→ **TASK TO COMPLETE**
Line by line, transcribe the material shown below exactly.
::::::
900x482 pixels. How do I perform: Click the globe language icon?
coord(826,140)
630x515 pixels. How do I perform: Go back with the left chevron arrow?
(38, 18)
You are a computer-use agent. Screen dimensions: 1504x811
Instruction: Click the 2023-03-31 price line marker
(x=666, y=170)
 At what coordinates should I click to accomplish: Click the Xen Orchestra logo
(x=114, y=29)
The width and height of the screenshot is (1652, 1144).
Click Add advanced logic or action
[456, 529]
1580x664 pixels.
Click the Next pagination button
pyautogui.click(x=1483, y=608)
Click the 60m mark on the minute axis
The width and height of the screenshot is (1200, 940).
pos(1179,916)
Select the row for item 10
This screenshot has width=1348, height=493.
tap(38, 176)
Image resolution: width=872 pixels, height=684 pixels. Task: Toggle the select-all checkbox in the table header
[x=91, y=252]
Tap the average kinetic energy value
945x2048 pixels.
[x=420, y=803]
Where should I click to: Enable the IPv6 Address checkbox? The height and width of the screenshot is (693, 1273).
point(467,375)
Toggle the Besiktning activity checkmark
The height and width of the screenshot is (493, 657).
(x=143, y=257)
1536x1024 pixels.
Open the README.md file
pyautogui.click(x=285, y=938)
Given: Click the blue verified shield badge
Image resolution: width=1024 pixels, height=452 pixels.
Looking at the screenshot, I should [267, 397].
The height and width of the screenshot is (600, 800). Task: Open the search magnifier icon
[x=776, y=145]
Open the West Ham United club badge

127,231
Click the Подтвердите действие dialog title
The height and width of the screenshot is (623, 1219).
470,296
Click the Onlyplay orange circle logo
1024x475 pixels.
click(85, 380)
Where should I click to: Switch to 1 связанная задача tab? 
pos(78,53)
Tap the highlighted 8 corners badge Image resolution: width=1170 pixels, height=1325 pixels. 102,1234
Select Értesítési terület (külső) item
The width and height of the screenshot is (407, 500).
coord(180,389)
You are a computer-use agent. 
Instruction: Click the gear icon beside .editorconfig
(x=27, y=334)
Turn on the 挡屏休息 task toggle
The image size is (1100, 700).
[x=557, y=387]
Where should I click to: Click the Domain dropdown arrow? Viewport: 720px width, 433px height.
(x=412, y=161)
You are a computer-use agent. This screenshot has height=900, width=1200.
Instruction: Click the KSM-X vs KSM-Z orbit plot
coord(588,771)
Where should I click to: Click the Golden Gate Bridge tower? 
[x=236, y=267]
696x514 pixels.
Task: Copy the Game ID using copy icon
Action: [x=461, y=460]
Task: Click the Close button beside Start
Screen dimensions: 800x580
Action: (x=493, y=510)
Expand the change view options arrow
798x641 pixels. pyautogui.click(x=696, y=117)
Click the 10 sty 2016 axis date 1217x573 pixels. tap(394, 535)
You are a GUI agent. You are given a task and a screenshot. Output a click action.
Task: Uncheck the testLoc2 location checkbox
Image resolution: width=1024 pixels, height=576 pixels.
::::::
→ **RESULT BELOW**
900x482 pixels. How do I perform: Click the globe language icon?
coord(826,140)
630x515 pixels. How do I perform: Go back with the left chevron arrow?
(38, 18)
You are a computer-use agent. Screen dimensions: 1504x811
Instruction: Click the 2023-03-31 price line marker
(x=666, y=170)
 At what coordinates should I click to accomplish: Click the Xen Orchestra logo
(x=114, y=29)
The width and height of the screenshot is (1652, 1144).
Click Add advanced logic or action
[456, 529]
1580x664 pixels.
Click the Next pagination button
pyautogui.click(x=1483, y=608)
Click the 60m mark on the minute axis
The width and height of the screenshot is (1200, 940).
pos(1179,916)
Select the row for item 10
This screenshot has width=1348, height=493.
tap(38, 176)
Image resolution: width=872 pixels, height=684 pixels. Task: Toggle the select-all checkbox in the table header
[x=91, y=252]
Tap the average kinetic energy value
945x2048 pixels.
[x=420, y=803]
Where should I click to: Enable the IPv6 Address checkbox? The height and width of the screenshot is (693, 1273).
point(467,375)
Toggle the Besiktning activity checkmark
The height and width of the screenshot is (493, 657).
(x=143, y=257)
1536x1024 pixels.
Open the README.md file
pyautogui.click(x=285, y=938)
Given: Click the blue verified shield badge
Image resolution: width=1024 pixels, height=452 pixels.
Looking at the screenshot, I should [267, 397].
The height and width of the screenshot is (600, 800). Task: Open the search magnifier icon
[x=776, y=145]
Open the West Ham United club badge

127,231
Click the Подтвердите действие dialog title
The height and width of the screenshot is (623, 1219).
470,296
Click the Onlyplay orange circle logo
1024x475 pixels.
click(85, 380)
Where should I click to: Switch to 1 связанная задача tab? 
pos(78,53)
Tap the highlighted 8 corners badge Image resolution: width=1170 pixels, height=1325 pixels. 102,1234
Select Értesítési terület (külső) item
The width and height of the screenshot is (407, 500).
coord(180,389)
You are a computer-use agent. 
Instruction: Click the gear icon beside .editorconfig
(x=27, y=334)
Turn on the 挡屏休息 task toggle
The image size is (1100, 700).
[x=557, y=387]
Where should I click to: Click the Domain dropdown arrow? Viewport: 720px width, 433px height.
(x=412, y=161)
You are a computer-use agent. This screenshot has height=900, width=1200.
Instruction: Click the KSM-X vs KSM-Z orbit plot
coord(588,771)
Where should I click to: Click the Golden Gate Bridge tower? 
[x=236, y=267]
696x514 pixels.
Task: Copy the Game ID using copy icon
Action: [x=461, y=460]
Task: Click the Close button beside Start
Screen dimensions: 800x580
Action: (x=493, y=510)
Expand the change view options arrow
798x641 pixels. pyautogui.click(x=696, y=117)
Click the 10 sty 2016 axis date 1217x573 pixels. tap(394, 535)
You are a GUI agent. You are given a task and a screenshot. Output a click action.
Task: Uncheck the testLoc2 location checkbox
Image resolution: width=1024 pixels, height=576 pixels.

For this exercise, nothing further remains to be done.